Pas bête, FPE profite de la sortie sur grand écran du lamentable Conan 3D pour refourguer (en HD) les deux premières illustrations cinématographiques des romans de Robert E. Howard. Un chef-d'œuvre intemporel d'un côté, un nanar cosmique de l'autre... Et l'on sait quel chemin Marcus Nispel à choisi.
Pourtant revoir aujourd'hui encore le mythique Conan Le Barbare ne laisse planer aucun doute sur le meilleur chemin à prendre pour visualiser une grande fresque épique, une vision mature et moderne de la fantasy. Peter Jackson ne s'y est d'ailleurs pas trompé, transgressant la vision lumineuse de Tolkien pour y graver un réalisme plus brut, plus « Sword & Sorcery ». Un angle parfois sanglant, où en tout cas la magie n'a rien de celle d'un conte de fée, la trilogie de Jackson puisant sans réserve dans l'héritage du long-métrage de John Milius (Dillinger, L'Aube rouge, ou encore les scénarii de Magnum Force et Apocalypse Now). Star montante au début des années 80, le cinéaste remanie les origines du cimmérien, oublie les phases les plus délirantes du script d'Oliver Stone (avec notamment une armée de mutants) pour mieux s'approprier cette destinée glorieuse, l'emporter à quelques embardées de l'œuvre quasi-nihiliste, en tout cas profondément nietzschéenne. S'insinuant avec classe dans les pas de Howard, Milius creuse l'illustration guerrière de l'homme primitif (et non primaire) face à la civilisation décadente, imposant (comme tout bon réalisateur républicain) son héros comme une force individualiste.

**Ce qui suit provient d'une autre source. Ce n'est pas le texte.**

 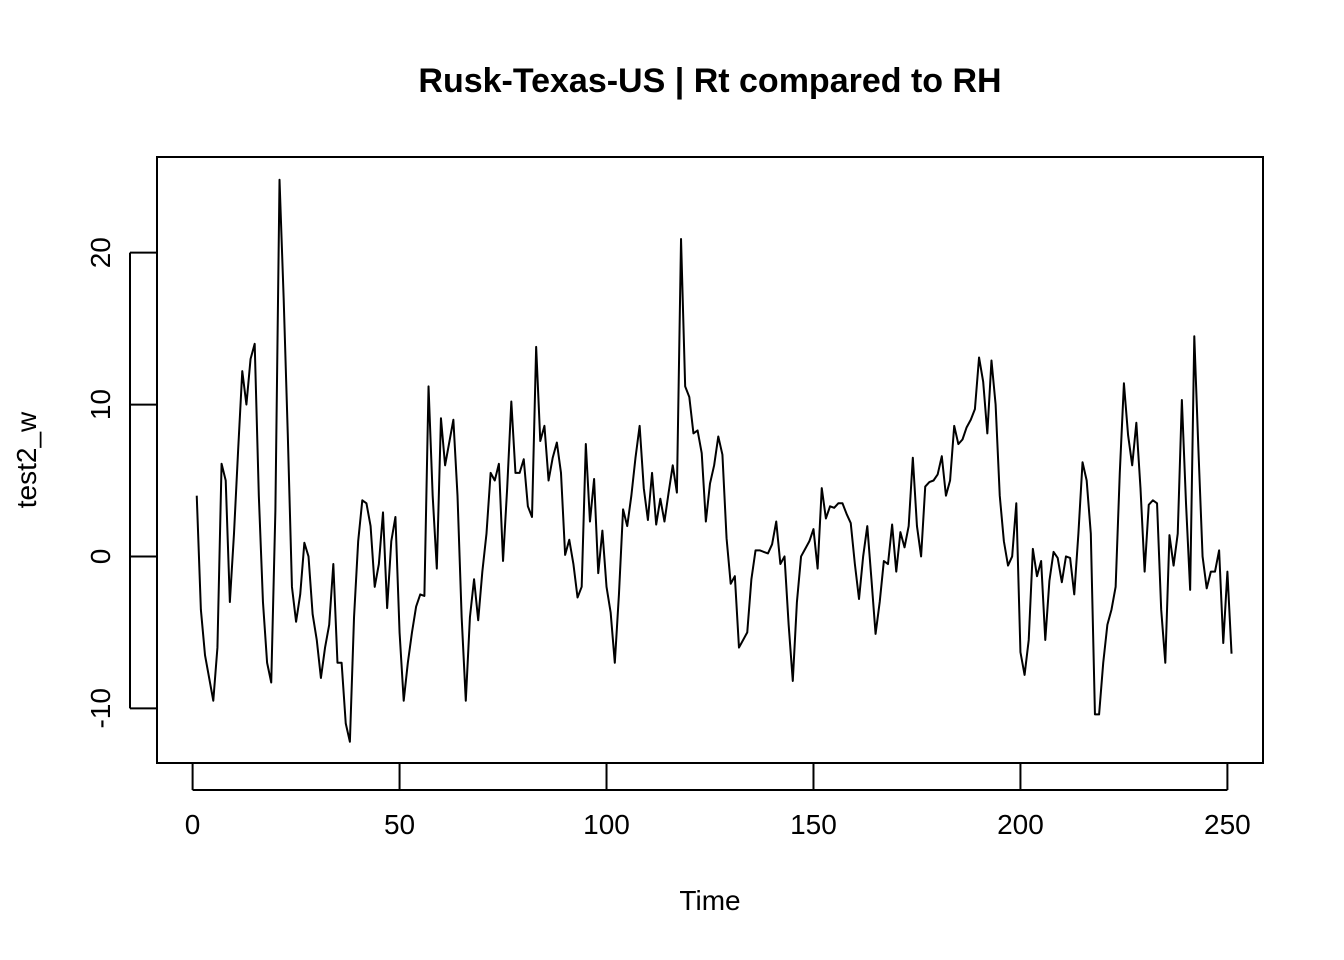 What do you see at coordinates (1020, 824) in the screenshot?
I see `x-tick-label: 200` at bounding box center [1020, 824].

Un Conan massif, indéboulonnable naît ainsi dans le sang et l'acier, destiné à vivre par et pour le combat sous les traits d'un Arnold Schwarzenegger silencieux et colossal. Ce n'est pas forcément sa musculature improbable qui marque, mais surtout son regard impitoyable, la sculpture de son corps et de son visage transformant l'autrichien en vision idéale du barbare, imprégnant chaque image d'une intemporalité sidérante. Avec ses cadrages sublimement travaillés révélant systématiquement une puissance d'évocation rare, le réalisateur tient là la fresque cinématographique parfaite, définitive, où, telles les gestes de la nuit des temps, l'histoire s'écrit plus avec les faits qu'avec les paroles. L'économie de texte permet ainsi à Conan le Barbare de se raconter avec une subtilité étonnante, par les regards (James Earl Jones en Thulsa Doom est magnétique), les chorégraphies musclée mais élégantes, un montage presque musical et bien entendu les compositions démentes de Basil Poledouris (Robocop, A La poursuite d'Octobre Rouge). Conan Le Barbare n'est pas qu'un film épique teinté de sorcellerie aux séquences d'action impeccables, c'est surtout un opéra aux relents wagnériens, un ballet bodybuildé aussi furieux que Le Sacre du printemps de Stravinsky.
Du coup, la « suite » produite n'importe comment deux ans plus tard par Dino De Laurentiis lui ressemble autant qu'Alan Quatermain et les Mines du roi Salomon aux Indiana Jones de Steven Spielberg. Là ou Milius livrait une vision adulte et originale d'un genre, le vétéran Richard Fleischer (20 000 Mille lieu sous les mers, Soleil Vert) privilégie une fantasy clinquante, avec plein de loupiottes qui brillent, où Conan devient un héros bavard, souvent grotesque, affublé de compagnons hystériques, voire lamentables. Celui qui avait pourtant marqué le cinéma d'aventure avec l'impeccable Vikings se prend un méchant coup de vieux en voulant séduire les gosses : dialogues crétins, gags lourdingues, décors kitschounes et effets spéciaux méchamment datés (vive le gros monstre en latex qui fait floc-floc en guise de grand final). Plus grave, le bonhomme se prend les pieds dans des ralentis inutiles et mal placés et des effets de montage comme autant de fautes de grammaire. Même l'illustre Basil Poledouris semble bien décontenancé par ce spectacle sidérant de bêtise, se contentant la plupart du temps d'accélérer sensiblement les thèmes principaux du premier film... Comme ça, l'air de rien. Dur d'imaginer que la saga pouvait s'achever aussi vite, et de cette manière. Oliver Stone voyait Conan comme un James Bond de la fantasy, revenant chaque année pour de nouvelles prouesses ; il n'imaginait sans doute pas qu'il s'enterrerait immédiatement dans la parodie. Sans aucun intérêt seul, Conan Le Destructeur trouve ainsi parfaitement sa place dans ce petit box, tel un bonus au seul et unique Conan Le Barbare.